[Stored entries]
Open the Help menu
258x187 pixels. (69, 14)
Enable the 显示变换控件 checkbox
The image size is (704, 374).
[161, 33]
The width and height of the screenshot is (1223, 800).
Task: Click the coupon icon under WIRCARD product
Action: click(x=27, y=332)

[Job] Update the listing so that every "coupon icon" becomes "coupon button", and leave all other text unchanged.

[Full output]
Open the Help menu
258x187 pixels. (69, 14)
Enable the 显示变换控件 checkbox
The image size is (704, 374).
[161, 33]
The width and height of the screenshot is (1223, 800).
Task: Click the coupon button under WIRCARD product
Action: click(x=27, y=332)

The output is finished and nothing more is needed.